**Your instructions**
Give again, unaltered, the lines of the listing below that run from the line having "This screenshot has width=1232, height=978." through the line having "Task: Close the dzm.vue tab".
****************************************
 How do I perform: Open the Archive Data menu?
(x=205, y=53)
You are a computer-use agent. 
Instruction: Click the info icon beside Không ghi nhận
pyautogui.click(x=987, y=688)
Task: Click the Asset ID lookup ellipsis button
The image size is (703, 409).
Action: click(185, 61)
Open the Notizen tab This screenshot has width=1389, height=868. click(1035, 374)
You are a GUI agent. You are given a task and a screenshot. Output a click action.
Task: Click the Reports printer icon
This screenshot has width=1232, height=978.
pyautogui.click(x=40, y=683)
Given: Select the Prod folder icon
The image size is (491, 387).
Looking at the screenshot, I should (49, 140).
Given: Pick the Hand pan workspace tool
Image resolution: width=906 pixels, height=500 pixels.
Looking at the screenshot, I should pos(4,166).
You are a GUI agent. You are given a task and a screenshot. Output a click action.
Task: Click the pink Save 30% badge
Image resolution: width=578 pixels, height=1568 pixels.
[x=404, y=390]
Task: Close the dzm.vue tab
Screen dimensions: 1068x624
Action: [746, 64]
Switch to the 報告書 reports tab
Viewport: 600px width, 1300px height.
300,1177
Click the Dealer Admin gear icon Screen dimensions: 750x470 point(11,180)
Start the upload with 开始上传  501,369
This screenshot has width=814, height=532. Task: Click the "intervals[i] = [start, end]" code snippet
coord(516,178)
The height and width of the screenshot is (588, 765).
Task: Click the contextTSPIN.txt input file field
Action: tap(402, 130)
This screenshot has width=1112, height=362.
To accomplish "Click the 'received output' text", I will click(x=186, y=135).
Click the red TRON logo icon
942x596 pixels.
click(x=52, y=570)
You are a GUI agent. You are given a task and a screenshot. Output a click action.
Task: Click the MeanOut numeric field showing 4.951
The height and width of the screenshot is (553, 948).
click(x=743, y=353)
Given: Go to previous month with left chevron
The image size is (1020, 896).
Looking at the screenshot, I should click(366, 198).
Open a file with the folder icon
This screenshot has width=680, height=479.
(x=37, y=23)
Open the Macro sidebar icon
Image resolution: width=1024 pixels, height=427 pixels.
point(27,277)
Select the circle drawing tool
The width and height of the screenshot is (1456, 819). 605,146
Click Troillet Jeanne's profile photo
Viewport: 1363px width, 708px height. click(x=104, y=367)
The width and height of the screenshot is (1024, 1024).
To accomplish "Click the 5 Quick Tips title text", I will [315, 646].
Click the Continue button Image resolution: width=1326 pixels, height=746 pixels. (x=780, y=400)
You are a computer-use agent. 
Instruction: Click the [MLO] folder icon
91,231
****************************************
**Response to the exercise**
This screenshot has width=1232, height=978.
pyautogui.click(x=40, y=683)
Given: Select the Prod folder icon
The image size is (491, 387).
Looking at the screenshot, I should (49, 140).
Given: Pick the Hand pan workspace tool
Image resolution: width=906 pixels, height=500 pixels.
Looking at the screenshot, I should pos(4,166).
You are a GUI agent. You are given a task and a screenshot. Output a click action.
Task: Click the pink Save 30% badge
Image resolution: width=578 pixels, height=1568 pixels.
[x=404, y=390]
Task: Close the dzm.vue tab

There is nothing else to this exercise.